De la misma manera que no es, en mi opinión, el momento de reivindicar algo que no sea ayuda y justicia, por más legítimas que sean a largo plazo dichas reivindicaciones, me parece más que fuera de lugar sentirse tentado a ahorrar en detrimento de las personas a las que nada, nada en absoluto, protege en tal circunstancia… a menos que se considere que no son nada, o, en el mejor de los casos, intercambiables.

Como dije hace poco a uno de nuestros grandes profesores en medicina que me hizo un bonito cumplido: “nosotros los artistas, contrariamente a ustedes, no salvamos vidas”. Y él me respondió: “ustedes nos ayudan a salvarlas gracias al ensueño que nos ofrecen”.

Todo aquello que participa positivamente en la sociedad la transforma y la mejora. Ese es nuestro papel: comunicar lo bello, educar. Desde ese punto de vista no somos accesorios.

Por terminar, en su último discurso el Presidente de la República, Emmanuel Macron, exhortó a nuestros conciudadanos a recuperar valores sencillos, a volver a entrar en contacto con la cultura. De modo concomitante, esos mismos teatros que parecen, al unísono, volver las espaldas a sus artistas, difunden gratuitamente en sus sitios una serie de grabaciones audiovisuales magníficas para llevar un poco de alivio a las poblaciones encarceladas. ¿Qué mejor prueba de que no somos accesorios cuando se nos llama a la cabecera de la angustia? ¡Y qué honor distraer durante unas horas a nuestras hermanas y hermanos que se enfrentan a la adversidad!

Teatros: ¡no maltraten a quienes son la sangre de sus venas: los artistas, aquellos por los que el público llena sus salas viniendo a veces de muy lejos! ¡No descuiden a quienes justifican las subvenciones que los sostienen!

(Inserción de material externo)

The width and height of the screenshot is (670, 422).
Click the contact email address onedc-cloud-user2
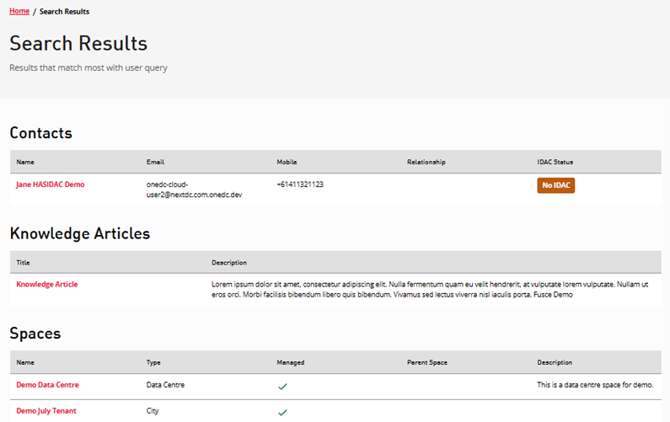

¿Se me permite concluir diciendo que no sé lo que “vale” hoy mi nombre —poco, sin duda— en medio de esta tempestad? Así que me expreso en mi condición de artista lírico que, en treinta años al servicio de nuestros teatros de ópera, ha atravesado las etapas fastas y las vicisitudes de una carrera. Todos los que me conocen saben que, como mis amigos de la escena, doy lo que tengo de mejor en cada uno de mis papeles; dejo en ellos, como mis colegas, mi energía, mi amor, y a menudo hasta a los míos… cuando estoy lejos de casa, mucho de mi vida, un pedazo de mi alma. ¡Es el oficio! Y, como todos ustedes, amo mi oficio.

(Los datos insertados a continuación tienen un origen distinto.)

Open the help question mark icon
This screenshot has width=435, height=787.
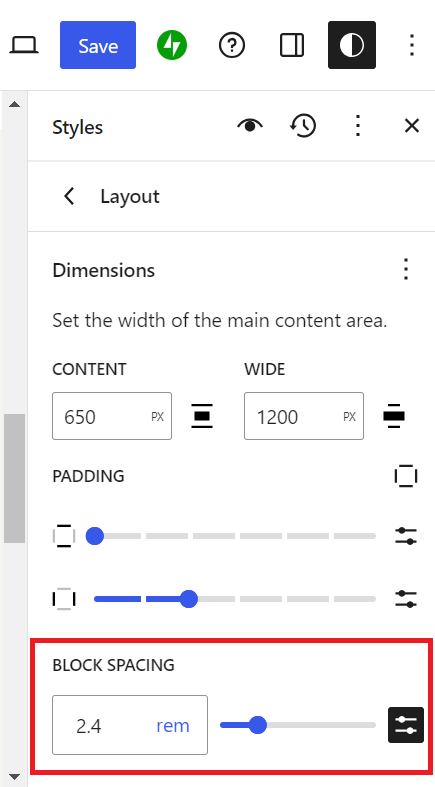point(232,45)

¿Es a tal punto importante la cultura en nuestras vidas? ¿Y la ópera? Por supuesto que estoy bien convencido de ello; cada uno puede responder a la pregunta con su conciencia y la idea que tiene de lo que debe ser la vida. Pero las mujeres y los hombres que se presentan en escena ante ustedes —unos con el temor de la precariedad en su vientre, otros con una cuerda vocal hinchada, en la incertidumbre más absoluta cuando tienen que dejar oír su voz dañada al público, otros después de una separación, de la muerte de un ser querido—, esas mujeres y esos hombres nos ofrecen no solo su arte, tan exigente en trabajo y sacrificio, sino también su personalidad única: la que da color a nuestras sociedades desencantas. Les deseo a cada uno que tengan, como yo, la incomparable suerte de frecuentarlos.

Hay que salvar el oficio, hay que salvar a quienes llevan la luz a la escena; sin ellos las bujías se extinguirán suavemente.

En nombre de todo lo anterior, y de mis colegas a quienes quiero y admiro, les solicito que comprendan y estimen en su justo valor los motivos de este grito de alarma, que no debe convertirse en un canto del cisne… por todos nosotros, por las generaciones venideras.

Mozart, sin la garganta experimentada que le sirve o el músico que lo ilumina, muere definitivamente, y los teatros líricos que no sostienen a sus mejores defensores, los artistas, terminan de remachar el último clavo en su féretro… al mismo tiempo que cavan su propia tumba. Pido perdón, por anticipado, al crecido número de personas que sufren cruelmente en este momento, por tener que utilizar esta metáfora. Pero es preciso que la incomprensión mutua cese para que, solidarios, nos salvemos juntos.

Les abrazo, y les deseo de todo corazón disciplina y coraje.